In response to the receipt of a first message 170 from a particular compute engine 12, the client 10 may register with the compute engine 12. The clients 10A, 10B, and 10C registered with the compute engines 12A, 12B, 12C and 12D are stored in a data structure store in the memory 22, such as a client table 260 (see FIG. 4).
Further, while the compute engines 12 have been described as having been created by a single plurality of functions 6A, 6B, and 6P, those of ordinary skill appreciate that one or more compute engines may be created for additional pluralities of functions (not shown). Because the compute engines each include a library identifier and/or function identifiers, and such values may be stored in the load balancing table 180, only compute engines configured to execute a particular function will receive a compute request for that function.

Cluster Functions

Referring to FIG. 4, as discussed above, each of the compute engines 12 includes a copy of the library 8 including the original functions 6A, 6B, and 6P. In particular embodiments, the compute engines 12 include an executable copy of the library 8 including the original functions 6A, 6B, and 6P. Each of the compute engines 12 is configured to receive a compute request 190 from the client 10. As discussed above, the compute request 190 identifies a particular function (e.g., the function 6A, 6B, or 6P) and provides values for each of the input parameters, if any, of the particular function.
Optionally, if a particular function 6P calls two or more functions 6P-1 and 6P-2 that may be executed in parallel (referred to as a “function cluster”), the compute engine 12 executing the function 6P may direct one or more other compute engines 12 to execute the functions 6P-1 and 6P-2. In such embodiments, the computer engines 12 may also include a copy of the compute engine management module 120 for managing requests sent to other compute engines. As described in detail above, the compute engine management module 120 may build and maintain two data structures, the load balancing table 180 and the compute request queue 210, both of which may be stored in the memory 22 of the computing device 20 executing the compute engine 12.

License Server

148

Referring to FIG. 1, to limit the number of compute engines 12 for the purposes of license restrictions, before a compute engine sends a message 170 to the client 10, the compute engine must register with the license server 148. When the maximum number of compute engines 12 permitted by the license agreement have registered with the license server 148, the license server refuses to license any additional compute engines 12. During registration, the license server 148 may assign the compute engine identifier 172 to the compute engine 12. In this manner, no two compute engines 12 coupled to the network 13 will have the same compute engine identifier 172.
If a compute engine is disabled, the license server 148 may detect this and allow a new compute engine to register and thereby replace the disabled compute engine. The license server 148 may detect a compute engine has been disabled by detecting the disabled compute engine has stopped sending messages 170. Alternatively, the license server 148 may periodically send a message (not shown) to each compute engine 12 requesting its status. Methods of restricting the number of copies of a software program executed by one or more users are well known in the art and will not be described further.
If a compute engine 12 stops receiving compute requests 190, the compute engine 12 may have been deleted from the load balancing table 180 of the clients 10A, 10B, and 10C (see FIG. 8). Such a compute engine may reregister with the license server 148 to obtain a new compute engine identifier with which the compute engine 12 can resume processing compute requests 190. Alternatively, the compute engine 12 may be added to the load balancing table 180 the next time the compute engine 12 sends the message 170 to the client 10.

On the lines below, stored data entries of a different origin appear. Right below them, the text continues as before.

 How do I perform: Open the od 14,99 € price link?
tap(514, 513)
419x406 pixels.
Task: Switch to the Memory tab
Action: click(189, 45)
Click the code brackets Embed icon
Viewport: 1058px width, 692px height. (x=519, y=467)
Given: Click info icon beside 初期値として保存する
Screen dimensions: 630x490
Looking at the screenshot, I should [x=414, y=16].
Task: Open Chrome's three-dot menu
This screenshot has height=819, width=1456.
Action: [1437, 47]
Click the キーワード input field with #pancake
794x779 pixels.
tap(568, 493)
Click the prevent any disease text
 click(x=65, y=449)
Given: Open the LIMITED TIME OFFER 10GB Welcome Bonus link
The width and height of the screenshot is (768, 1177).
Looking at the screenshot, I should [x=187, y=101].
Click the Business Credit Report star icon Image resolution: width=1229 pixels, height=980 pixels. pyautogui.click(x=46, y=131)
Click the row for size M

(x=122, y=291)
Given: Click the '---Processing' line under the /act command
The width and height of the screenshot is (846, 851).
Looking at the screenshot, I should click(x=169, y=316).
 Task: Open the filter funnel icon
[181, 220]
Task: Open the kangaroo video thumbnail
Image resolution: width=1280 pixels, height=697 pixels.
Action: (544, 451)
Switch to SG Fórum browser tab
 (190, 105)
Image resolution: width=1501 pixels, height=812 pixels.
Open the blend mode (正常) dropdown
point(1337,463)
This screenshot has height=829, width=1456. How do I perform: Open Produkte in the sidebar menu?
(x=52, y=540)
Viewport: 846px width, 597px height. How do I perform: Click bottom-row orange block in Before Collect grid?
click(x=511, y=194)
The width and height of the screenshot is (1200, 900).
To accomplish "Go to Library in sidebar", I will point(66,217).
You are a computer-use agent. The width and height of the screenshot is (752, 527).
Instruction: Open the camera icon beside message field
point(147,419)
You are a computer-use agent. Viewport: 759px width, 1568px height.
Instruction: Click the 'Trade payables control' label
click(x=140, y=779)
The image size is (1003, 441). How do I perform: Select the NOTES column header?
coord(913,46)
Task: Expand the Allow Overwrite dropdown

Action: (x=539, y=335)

Method of Configuring the System

Referring to FIG. 9, aspects of the invention relate to a method 300 of configuring the system 2 to process the user application 4, which calls a plurality of original functions 6A, 6B, and 6P that may be executed in parallel. In block 310, the library 8 containing the functions 6A, 6B, and 6P called by the user application 4 is selected.
Then, in block 320, the library 8 is used to create the zlibrary 18. This may be performed by the zfunction creation module 100 (described above). In particular embodiments, in this block, a plurality of new functions (e.g., zfunctions 16A, 16B, and 16P) is created. Each of the new functions corresponds to one of the original functions and is configured such that when it is executed, it identifies the corresponding original function to the client 10 so that the client can generate a compute request 190 requesting processing of the original function by one of the compute engines.
In block 330, the user application 4 is modified (as described above) to create the modified application 14 in which each function call to an original function is replaced with a function call to the new function that corresponds to the original function.
In block 340, a plurality of compute engines are created using the library 8. This may be performed by the compute engine creation module 110 (described above). Each compute engine is configured to execute a requested original function in response to the compute request 190 sent by the client 10 and to send a result of the requested original function to the client.
In block 350, the plurality of compute engines are installed. Optionally, as described above, during installation the compute engines may be required to register with license server 148. If the compute engine must register with license server 148, the decision of decision block 352 is “YES” and the method 300 advances to decision block 354. Otherwise, the method 300 advances to block 360.
In decision block 354, whether registration is successful is determined. If registration is successful, the method 300 advances to block 360. Otherwise, the method 300 terminates.
After installation and optionally, registration with the license server 148, in block 360, each of the compute engines, sends a message 170 to the client(s) 10 coupled to the network 13 indicating the compute engine is available to receive a compute request.
In response to the receipt of the message 170, in block 370, the client 10 adds the compute engine to the load balancing table 180. This may be performed by the compute engine management module 120 (described above). At this point, the method 300 terminates. The system 2 is configured and ready to process the user application 14 modified in block 330.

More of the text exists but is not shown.